Smart meters and thermostats are current examples of smart home technology. The water treatment industry remains prosperous, as does the recycling industry. Recycling plants are implementing Machine Learning and robotics to streamline and increase the efficiency of their processes.

A 2017 Seedstars World Competition winner, qAIRa, developed drones equipped with sensors to monitor air contamination such as toxic gases and dust. qAIRa also creates maps of contamination distribution. The qAIRa team works towards achieving the democratization of air quality to tackle the problem of air pollution and contamination. This, for instance, is an example of a powerful expansion of drone technology into the public sphere.

solar panels

Access to Affordable, Reliable, Sustainable and Modern Energy for All?
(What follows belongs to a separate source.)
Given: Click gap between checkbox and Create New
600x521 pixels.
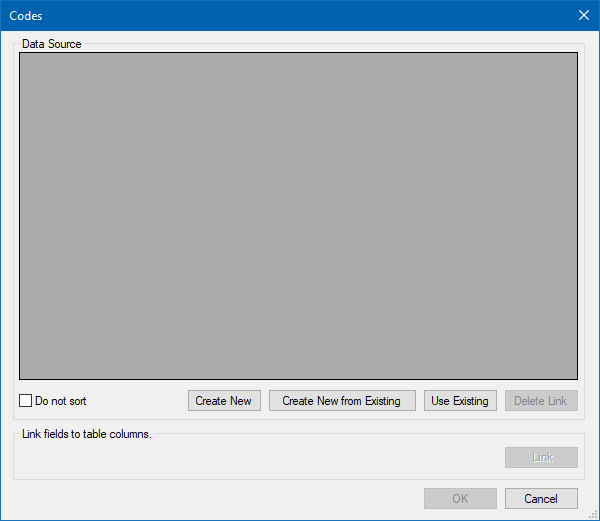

According to The Energy Progress Report, the world is currently not on track to meet Sustainable Development Goal 7 (SDG7), which calls for ensuring “access to affordable, reliable, sustainable and modern energy for all” by 2030 and current progress falls short on all four of the SDG7 targets.

The Cleantech sector can increasingly play a role in moving towards SDG7 by catalyzing the uptake of off-grid solar solutions, rapid deployment of clean cooking fuels and technologies, and other innovative Cleantech solutions.

Regardless of the challenging situations in the emerging economies, in 2016, renewable energy investments in emerging markets overtook investments in developed countries for the first time ever. In Latin America, for example, Mexico increased investments by 810 percent, Argentina by 777 percent, Chile by 55 percent, Peru by 66 percent, and Costa Rica by 31 percent. As recently as 2015, Costa Rica subsisted on total renewable energy for 75 days, and the newly elected president declared the country would become the first carbon-neutral country by 2021.

Notwithstanding the challenges or failures of individual companies, Cleantech is not going anywhere. As the overall investment grows, renewable energy will become even more efficient and affordable, thanks to greater scale and innovation.